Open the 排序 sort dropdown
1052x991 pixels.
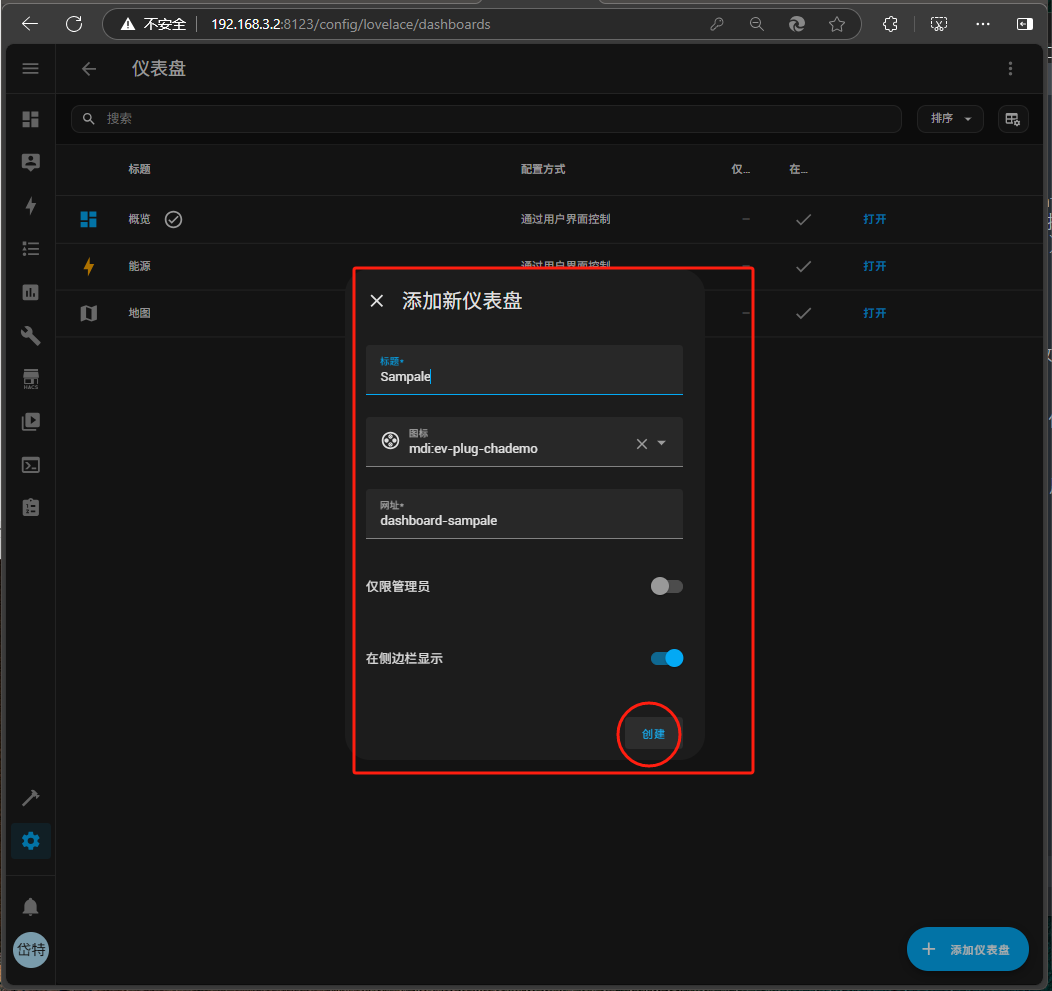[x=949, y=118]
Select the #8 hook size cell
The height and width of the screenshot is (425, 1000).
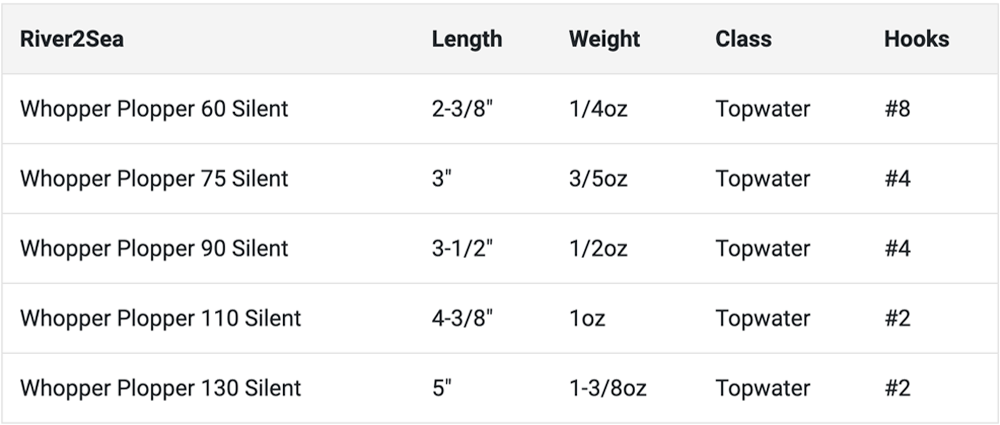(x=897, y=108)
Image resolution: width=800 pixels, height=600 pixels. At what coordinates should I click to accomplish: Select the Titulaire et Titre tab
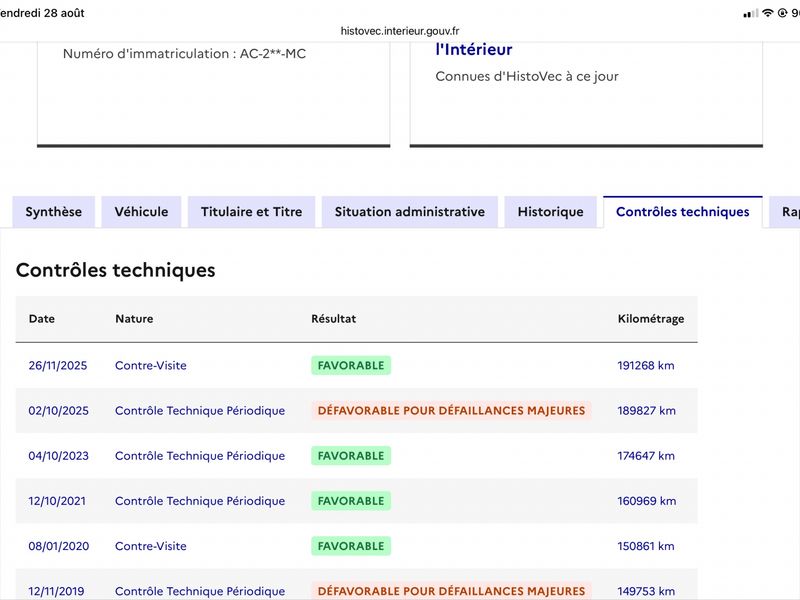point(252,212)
□ □ □ □ □ □ □
> _The problem_: Can the lines from the one with "The height and" to the end of the records above be quoted exactly, both ends included, with every picture omitted?

> _Answer box_:
The height and width of the screenshot is (425, 1000).
(x=897, y=108)
Image resolution: width=800 pixels, height=600 pixels. At what coordinates should I click to accomplish: Select the Titulaire et Titre tab
point(252,212)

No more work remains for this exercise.